Thursday, November 17th
History-Adjusted Marginal Structural Models and Time-Dependent Causal Effect Modification
Maya Petersen
Division of Biostatistics, UC Berkeley
Marginal structural models (MSM) provide a powerful tool for
estimating the causal effect of a treatment, particularly in the
context of longitudinal data structures. These models, introduced by
Robins, model the marginal distributions of treatment-specific
counterfactual outcomes, possibly conditional on a subset of the
baseline covariates. However, standard MSM cannot incorporate
modification of treatment effects by time-varying covariates. In the
context of clinical decision making such time-varying effect modifiers
are often of considerable interest, as they are used in practice to
guide treatment decisions for an individual. In this talk, I will
introduce a generalization of marginal structural models, which we
call history-adjusted marginal structural models (HA-MSM). These
models allow estimation of adjusted causal effects of treatment, given
the observed past, and are therefore more suitable for making
treatment decisions at the individual level and for identification of
time-dependent effect modifiers. In addition, HA-MSM identify a
particular optimal decision rule for assigning treatment at each time
point based on a subject's measured covariates up till that time
point. I will provide a practical introduction to HA-MSM relying on an
example drawn from the treatment of HIV, and discuss parameters
estimated, assumptions, and implementation using standard software.
Thursday, December 1st
Analysis issues of oligonucleotide tiling array data
Professor Ru-Fang Yeh
Division of Biostatistics, University of California, San Francisco
The recent development of DNA tiling arrays have made it possible to experimentally annotate the genome and various protein-DNA interactions through unbiased interrogation of large genomic regions. Depending on its utility, data from tiling array experiments pose unique analytic challenges that are very different from traditional expression array analysis. In this talk, I will discuss the preprocessing and analysis issues of tiling array-based experiments for DNA copy-number alterations (array CGH) and histone modifications (ChIP-chip) using Nimblgen custom arrays, and offer our preliminary solutions.
Thursday, December 8th
Analysis of Ecological Data: Use of Phylogenetic Trees with
Diversity Measurements
Elizabeth Purdom
Department of Statistics, Stanford University
One type of dataset from ecological studies comes from counting the number of species observed at various locations. Usually this data takes the form of a L x S contingency table, where each entry in the table gives the number of times species s was observed in location l. A common question for this kind of dataset is to measure the diversity of the ecological communities, as well as to meaningfully compare the composition of species in different locations.

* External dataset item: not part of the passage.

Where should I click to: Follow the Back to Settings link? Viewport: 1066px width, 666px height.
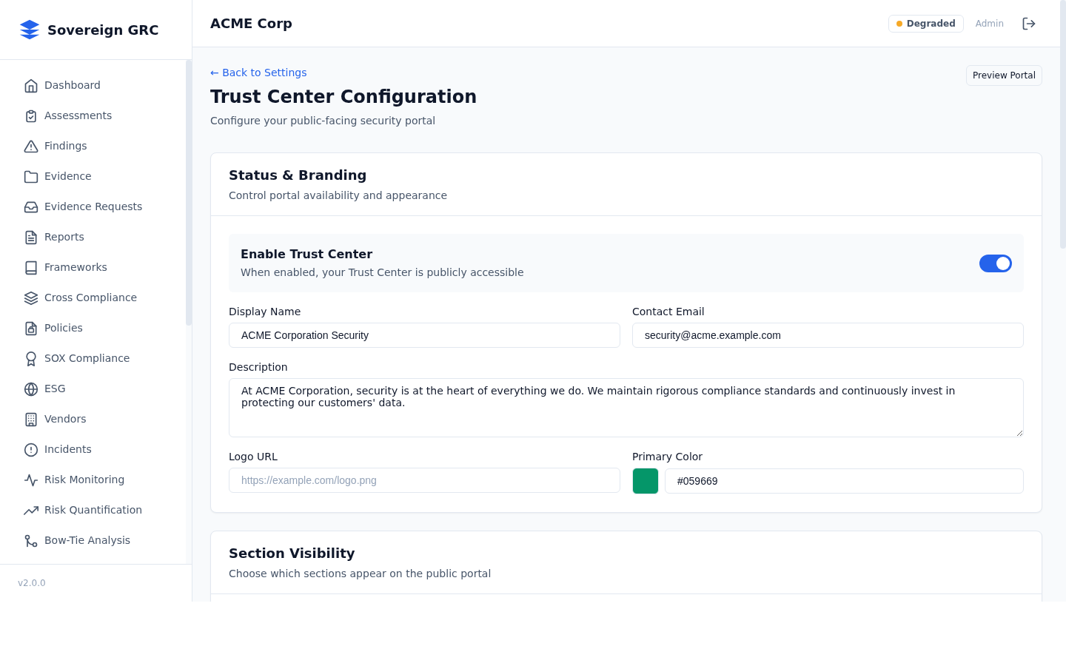[x=258, y=73]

However phylogenetic relationships among species significantly affect notions of diversity and comparison of locations but often are not incorporated into the analysis. A recent method, Double Principal Coordinates Analysis (DPCoA) (Pavoine, et al, Journal of Theoretical Biology, 2004) incorporates phylogenetic distance between species into the comparison of locations. We show that DPCoA can be cast as PCA using a particular inner product. With this framework we can compare DPCoA to traditional methods of PCA and Correspondence Analysis, as well as to the traditional phylogenetic comparative method, for example, Felsenstein's Independent Constrasts. Furthermore, we briefly highlight how this approach is a special case of more general methods of incorporating graphical information in a data analysis. We demonstrate these results on a genomic analysis of microbacterial communities found within the human intestinal track (Eckburg et. al, Science, 2005).